*What needs to be done*
Return every line from the records below in which the word "computer" is found.

*Supplied information*
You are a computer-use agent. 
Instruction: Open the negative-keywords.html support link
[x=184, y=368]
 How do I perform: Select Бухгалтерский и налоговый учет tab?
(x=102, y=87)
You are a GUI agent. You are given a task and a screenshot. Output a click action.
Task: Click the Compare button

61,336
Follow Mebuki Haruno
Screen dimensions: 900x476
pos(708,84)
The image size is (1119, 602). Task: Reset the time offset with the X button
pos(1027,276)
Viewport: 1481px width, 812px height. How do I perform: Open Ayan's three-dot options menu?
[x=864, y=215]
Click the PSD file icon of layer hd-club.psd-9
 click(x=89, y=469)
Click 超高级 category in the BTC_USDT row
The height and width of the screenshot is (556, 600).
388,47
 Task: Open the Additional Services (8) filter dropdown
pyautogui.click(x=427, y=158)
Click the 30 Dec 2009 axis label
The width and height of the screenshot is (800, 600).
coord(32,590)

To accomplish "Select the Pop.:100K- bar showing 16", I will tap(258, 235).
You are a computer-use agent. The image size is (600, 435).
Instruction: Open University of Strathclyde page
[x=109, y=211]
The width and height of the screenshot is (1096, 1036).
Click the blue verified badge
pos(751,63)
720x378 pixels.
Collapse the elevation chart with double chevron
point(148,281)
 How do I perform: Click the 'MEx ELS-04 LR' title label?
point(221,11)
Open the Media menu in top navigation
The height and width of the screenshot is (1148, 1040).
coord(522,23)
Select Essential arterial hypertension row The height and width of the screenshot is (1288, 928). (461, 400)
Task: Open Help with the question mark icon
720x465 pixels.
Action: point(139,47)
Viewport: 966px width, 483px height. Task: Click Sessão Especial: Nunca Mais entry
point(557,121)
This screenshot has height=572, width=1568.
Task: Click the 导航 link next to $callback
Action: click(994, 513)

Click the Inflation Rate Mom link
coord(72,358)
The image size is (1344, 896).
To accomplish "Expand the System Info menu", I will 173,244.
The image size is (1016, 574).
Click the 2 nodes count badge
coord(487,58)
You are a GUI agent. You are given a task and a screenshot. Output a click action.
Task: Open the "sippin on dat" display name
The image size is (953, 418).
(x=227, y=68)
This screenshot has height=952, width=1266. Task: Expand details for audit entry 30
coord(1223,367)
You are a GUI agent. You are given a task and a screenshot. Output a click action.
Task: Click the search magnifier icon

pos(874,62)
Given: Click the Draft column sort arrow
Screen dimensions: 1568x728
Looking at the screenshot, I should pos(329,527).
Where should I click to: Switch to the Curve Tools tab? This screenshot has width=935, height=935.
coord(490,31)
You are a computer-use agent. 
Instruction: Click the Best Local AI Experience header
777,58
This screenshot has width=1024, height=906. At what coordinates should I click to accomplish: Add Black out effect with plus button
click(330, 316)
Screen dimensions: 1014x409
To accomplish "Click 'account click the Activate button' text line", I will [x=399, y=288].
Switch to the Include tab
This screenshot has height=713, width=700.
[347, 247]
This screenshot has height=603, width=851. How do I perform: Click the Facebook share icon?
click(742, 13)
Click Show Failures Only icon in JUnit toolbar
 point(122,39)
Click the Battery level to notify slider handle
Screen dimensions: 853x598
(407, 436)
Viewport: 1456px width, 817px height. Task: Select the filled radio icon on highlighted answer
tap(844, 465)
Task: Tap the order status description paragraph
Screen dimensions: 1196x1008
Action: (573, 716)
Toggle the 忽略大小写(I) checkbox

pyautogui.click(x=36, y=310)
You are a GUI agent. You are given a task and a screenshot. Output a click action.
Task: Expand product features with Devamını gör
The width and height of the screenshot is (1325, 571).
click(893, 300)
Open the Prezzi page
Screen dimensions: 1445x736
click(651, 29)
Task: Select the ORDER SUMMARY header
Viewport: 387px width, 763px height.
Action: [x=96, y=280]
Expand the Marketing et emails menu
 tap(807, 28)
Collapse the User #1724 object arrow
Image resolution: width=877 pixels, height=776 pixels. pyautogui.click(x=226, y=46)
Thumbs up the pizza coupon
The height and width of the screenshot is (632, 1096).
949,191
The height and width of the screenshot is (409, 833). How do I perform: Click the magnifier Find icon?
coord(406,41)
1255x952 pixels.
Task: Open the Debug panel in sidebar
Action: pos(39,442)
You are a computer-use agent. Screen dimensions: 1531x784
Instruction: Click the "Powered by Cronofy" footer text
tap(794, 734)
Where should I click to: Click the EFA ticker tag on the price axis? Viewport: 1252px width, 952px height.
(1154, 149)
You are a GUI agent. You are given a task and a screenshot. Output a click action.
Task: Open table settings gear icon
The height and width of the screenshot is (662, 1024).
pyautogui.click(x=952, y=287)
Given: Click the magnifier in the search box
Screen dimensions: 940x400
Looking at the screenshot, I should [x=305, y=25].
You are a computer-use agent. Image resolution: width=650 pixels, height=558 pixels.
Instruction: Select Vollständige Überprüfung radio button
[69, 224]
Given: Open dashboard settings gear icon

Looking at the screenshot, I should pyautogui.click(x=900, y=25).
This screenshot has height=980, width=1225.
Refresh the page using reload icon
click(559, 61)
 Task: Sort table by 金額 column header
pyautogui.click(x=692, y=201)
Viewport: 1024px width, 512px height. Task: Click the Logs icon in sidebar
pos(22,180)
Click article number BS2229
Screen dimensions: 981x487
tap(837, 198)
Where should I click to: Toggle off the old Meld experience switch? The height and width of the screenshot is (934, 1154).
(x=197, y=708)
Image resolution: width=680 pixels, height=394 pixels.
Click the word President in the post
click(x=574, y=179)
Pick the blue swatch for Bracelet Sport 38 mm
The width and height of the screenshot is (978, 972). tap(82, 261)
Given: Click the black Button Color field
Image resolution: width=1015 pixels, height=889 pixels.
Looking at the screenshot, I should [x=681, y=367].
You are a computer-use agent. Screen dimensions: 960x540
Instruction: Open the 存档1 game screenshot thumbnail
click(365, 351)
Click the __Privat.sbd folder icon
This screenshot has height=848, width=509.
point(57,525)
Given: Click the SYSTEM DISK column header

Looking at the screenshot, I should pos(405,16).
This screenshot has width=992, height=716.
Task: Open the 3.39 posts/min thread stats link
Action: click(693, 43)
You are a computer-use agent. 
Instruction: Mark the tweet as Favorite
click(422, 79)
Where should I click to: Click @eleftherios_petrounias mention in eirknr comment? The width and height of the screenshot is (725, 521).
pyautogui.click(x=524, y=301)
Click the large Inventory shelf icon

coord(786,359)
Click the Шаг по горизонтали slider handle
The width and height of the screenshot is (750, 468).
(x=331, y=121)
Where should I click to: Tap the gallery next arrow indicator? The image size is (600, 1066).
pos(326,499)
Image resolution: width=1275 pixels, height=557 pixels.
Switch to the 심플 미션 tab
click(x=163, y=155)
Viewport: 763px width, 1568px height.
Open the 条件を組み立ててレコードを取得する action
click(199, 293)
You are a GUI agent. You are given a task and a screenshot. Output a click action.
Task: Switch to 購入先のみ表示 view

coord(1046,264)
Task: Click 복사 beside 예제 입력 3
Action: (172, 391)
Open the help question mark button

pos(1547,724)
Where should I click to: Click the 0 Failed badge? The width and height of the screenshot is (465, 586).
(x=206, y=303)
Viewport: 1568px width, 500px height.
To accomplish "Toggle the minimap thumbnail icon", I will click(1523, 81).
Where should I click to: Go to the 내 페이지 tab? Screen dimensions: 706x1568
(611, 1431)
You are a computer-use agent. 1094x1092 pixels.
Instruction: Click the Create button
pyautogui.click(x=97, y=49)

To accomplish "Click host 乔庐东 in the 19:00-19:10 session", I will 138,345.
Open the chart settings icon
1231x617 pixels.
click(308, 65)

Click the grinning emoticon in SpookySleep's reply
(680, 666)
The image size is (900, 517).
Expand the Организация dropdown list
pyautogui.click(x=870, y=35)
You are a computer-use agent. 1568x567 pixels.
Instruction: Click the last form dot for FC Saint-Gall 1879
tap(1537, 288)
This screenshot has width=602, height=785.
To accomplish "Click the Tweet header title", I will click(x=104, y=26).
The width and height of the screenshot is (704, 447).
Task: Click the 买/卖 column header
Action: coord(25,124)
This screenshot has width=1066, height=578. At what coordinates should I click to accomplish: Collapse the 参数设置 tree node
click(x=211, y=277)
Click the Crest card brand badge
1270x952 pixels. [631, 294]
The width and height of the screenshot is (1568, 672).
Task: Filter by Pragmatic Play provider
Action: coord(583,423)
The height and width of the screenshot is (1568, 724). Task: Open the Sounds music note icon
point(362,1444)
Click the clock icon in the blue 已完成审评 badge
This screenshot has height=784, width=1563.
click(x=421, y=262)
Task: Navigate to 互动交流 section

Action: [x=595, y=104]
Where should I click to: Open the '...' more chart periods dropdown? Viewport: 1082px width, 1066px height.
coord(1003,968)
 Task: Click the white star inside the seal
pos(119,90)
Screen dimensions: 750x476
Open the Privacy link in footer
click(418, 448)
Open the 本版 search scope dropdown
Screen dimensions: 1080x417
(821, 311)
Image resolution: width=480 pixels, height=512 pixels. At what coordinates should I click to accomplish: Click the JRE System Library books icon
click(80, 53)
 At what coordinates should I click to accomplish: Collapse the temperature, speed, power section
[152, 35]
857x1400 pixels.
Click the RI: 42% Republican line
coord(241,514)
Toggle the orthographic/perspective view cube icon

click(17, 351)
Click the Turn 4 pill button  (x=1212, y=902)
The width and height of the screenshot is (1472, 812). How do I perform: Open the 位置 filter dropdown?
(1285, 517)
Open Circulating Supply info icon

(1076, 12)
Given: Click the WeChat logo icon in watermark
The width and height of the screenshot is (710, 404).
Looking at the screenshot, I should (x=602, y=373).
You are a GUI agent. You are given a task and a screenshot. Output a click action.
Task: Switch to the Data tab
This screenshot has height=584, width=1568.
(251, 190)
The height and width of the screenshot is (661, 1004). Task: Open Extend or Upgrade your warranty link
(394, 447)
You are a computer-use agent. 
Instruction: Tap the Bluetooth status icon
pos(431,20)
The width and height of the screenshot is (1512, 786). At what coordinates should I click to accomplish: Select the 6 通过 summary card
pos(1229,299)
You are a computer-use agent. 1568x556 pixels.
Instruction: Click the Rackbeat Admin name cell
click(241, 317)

*Result below*
You are a computer-use agent. 
You are a computer-use agent. The image size is (600, 435).
You are a computer-use agent. 
You are a computer-use agent. Screen dimensions: 1531x784
You are a computer-use agent. Image resolution: width=650 pixels, height=558 pixels.
You are a computer-use agent. Screen dimensions: 960x540
You are a computer-use agent. 
You are a computer-use agent. 1094x1092 pixels.
You are a computer-use agent. 1568x567 pixels.
You are a computer-use agent. 
You are a computer-use agent. 1568x556 pixels.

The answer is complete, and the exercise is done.